Baseline for training for one race was about 12 weeks of 15+ hrs of training, 2013. Spreading out the races got me to 18 in 2011. Adding a third race last year where they were all relatively close together and raised the number to only 20.
I am not fan of a sample of one and unfortunately, I don’t have a lot of good examples comparing other athletes who have a mix of the same kind of race seasons. However, Training Peaks (which I use for myself and my coaching) has several ways of automatically and easily creating an Annual Training Plan. So I created three plans as another way to look at the question. I set them up as follows.
A. Races in May and October about a 20-week gap
B. Races in August and October 9 weeks apart
C. Two races at the end of the year in September and October 4 weeks apart
Input to the plan included 16.5 hrs per week average and assuming the athlete was already a strong (as defined by TP). TP and ran the plan from the end of October in the previous year thru the October race.
In these scenarios, Training Peaks had the following number of weeks over 15 hrs (my arbitrary definition of a big week), 24, 21, 18. I did make a manual adjustment to the ATP with 4 weeks separation. TP had the athlete doing two 16hr weeks right after the first IM in September, not realistic for most athletes, other than perhaps professionals.
The difference in the number of big weeks, between the 20 and 9-week gap is not that great, 3, weeks. But 6 weeks between the two extremes certainly is. The other thing to think about is that if you are in this sport for the long haul that 3-week gap is going to get more of your attention as time progresses. In 10 years that’s more than half a year of big weeks.
Besides the pounding, there is another thing most of us need to consider.
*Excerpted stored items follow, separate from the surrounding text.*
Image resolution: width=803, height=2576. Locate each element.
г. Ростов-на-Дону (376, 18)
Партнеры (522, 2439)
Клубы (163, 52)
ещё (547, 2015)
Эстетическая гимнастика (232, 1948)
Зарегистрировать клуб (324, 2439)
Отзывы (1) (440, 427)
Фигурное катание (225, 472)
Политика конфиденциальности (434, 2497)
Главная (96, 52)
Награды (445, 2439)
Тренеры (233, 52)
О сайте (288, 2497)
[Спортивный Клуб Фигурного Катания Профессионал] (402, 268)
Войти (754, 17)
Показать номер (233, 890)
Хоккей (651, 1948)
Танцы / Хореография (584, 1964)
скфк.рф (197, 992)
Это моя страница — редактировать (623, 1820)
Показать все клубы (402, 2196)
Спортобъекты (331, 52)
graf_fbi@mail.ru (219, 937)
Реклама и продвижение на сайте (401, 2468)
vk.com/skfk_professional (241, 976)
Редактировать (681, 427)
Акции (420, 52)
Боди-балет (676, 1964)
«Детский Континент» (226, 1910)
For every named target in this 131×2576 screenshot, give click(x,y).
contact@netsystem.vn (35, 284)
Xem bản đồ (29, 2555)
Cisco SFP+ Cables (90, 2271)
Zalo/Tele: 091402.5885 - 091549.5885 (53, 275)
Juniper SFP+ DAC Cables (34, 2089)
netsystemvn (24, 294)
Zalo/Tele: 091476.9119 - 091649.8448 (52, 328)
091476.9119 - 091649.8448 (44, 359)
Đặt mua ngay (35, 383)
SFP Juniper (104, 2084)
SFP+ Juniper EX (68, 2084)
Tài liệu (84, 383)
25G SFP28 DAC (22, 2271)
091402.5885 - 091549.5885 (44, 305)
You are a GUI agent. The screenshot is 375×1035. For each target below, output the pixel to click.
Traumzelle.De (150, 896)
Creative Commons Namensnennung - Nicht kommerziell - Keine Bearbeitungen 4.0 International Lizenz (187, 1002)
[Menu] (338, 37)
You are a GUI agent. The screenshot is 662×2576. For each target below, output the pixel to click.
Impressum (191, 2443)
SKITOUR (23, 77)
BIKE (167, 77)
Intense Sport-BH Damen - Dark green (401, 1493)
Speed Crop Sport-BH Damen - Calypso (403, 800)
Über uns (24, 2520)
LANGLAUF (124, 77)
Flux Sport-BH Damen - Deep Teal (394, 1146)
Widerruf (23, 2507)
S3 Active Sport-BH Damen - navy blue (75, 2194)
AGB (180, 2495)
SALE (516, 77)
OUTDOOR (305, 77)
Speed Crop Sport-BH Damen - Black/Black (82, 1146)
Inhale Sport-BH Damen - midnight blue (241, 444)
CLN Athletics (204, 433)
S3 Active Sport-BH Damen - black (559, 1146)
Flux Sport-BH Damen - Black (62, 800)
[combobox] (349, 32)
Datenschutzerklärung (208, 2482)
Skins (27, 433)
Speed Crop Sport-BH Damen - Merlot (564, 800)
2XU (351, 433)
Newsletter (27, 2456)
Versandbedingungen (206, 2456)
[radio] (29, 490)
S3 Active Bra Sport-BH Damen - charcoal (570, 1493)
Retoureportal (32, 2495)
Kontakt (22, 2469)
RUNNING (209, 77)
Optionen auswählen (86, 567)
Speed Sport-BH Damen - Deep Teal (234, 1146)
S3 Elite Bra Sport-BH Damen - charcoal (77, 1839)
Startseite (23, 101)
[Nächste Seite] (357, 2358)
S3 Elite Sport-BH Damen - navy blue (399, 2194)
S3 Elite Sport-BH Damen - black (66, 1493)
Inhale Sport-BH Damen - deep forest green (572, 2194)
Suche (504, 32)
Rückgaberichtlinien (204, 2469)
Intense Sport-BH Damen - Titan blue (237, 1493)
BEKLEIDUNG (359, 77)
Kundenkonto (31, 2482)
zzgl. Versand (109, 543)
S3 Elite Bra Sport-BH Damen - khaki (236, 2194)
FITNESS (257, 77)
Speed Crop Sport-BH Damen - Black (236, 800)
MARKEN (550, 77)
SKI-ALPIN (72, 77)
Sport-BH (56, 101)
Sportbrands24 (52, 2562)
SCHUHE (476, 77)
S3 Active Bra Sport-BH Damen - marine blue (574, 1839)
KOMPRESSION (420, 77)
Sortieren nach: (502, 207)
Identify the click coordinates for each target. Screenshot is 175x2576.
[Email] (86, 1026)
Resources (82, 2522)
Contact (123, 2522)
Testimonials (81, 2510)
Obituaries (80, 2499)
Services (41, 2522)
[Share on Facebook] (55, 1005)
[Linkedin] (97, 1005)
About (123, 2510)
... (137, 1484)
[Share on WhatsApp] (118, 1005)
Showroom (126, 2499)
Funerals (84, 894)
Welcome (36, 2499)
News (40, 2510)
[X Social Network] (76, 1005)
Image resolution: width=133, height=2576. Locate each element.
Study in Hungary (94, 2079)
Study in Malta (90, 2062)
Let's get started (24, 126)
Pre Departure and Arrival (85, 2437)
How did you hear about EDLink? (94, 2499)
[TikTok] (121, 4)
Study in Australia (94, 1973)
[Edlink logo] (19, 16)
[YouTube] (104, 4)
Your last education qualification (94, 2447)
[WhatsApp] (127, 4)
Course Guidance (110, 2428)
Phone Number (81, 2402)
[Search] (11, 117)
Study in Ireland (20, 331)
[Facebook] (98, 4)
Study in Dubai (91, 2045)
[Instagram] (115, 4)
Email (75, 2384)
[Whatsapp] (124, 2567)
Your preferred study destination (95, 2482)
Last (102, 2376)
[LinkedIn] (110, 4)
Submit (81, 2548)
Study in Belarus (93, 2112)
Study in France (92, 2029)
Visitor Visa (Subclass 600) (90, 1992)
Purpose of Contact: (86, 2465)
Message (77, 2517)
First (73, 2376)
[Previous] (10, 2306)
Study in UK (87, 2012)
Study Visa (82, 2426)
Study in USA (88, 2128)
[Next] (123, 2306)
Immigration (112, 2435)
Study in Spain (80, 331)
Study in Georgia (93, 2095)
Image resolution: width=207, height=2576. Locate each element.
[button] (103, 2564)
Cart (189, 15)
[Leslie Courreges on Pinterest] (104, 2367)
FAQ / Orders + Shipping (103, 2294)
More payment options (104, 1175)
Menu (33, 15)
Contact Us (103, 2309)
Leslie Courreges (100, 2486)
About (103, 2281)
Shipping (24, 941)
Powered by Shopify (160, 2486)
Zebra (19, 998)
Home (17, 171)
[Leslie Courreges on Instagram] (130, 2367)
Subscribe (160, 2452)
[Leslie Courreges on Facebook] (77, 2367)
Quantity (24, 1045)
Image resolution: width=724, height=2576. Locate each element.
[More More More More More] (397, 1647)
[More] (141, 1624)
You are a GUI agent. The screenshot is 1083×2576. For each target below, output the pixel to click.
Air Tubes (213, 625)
You love the sport but you do have another life and taking a few weeks back to spend with the family seems like a good idea, assuming you are allowed to do more than one IM a year.
One last thing to add, a shout out to a friend and D3 athlete Steve Nabity. Steve made it to Kona this year, his first and got derailed by a stomach bug, 22 pit stops later he did finish late in the night. I sold him on a go in Cozumel. It did not work. One slot, finished second. He did have a great race, however, confirming that good races are possible close together. He was just not as lucky as I was with the competition. He is not giving up and I have a strong suspicion that he will be racing beside me again next October.
Life, the part not swimming, biking and running, will often dictate when and if you can do multiple IM events in one year. But if you are determined to do so do what you can to minimize the annual training volume to give Life as much time as possible. Summing up, here is what to think about:
+ At least 3 weeks between events. A bit more is better.
+ Make sure you recover properly, 2 weeks low-intensity training after 1st race.
+ As the gap gets bigger include one long Brick and some Threshold efforts.
+ If you are being coached, talk now before entering races.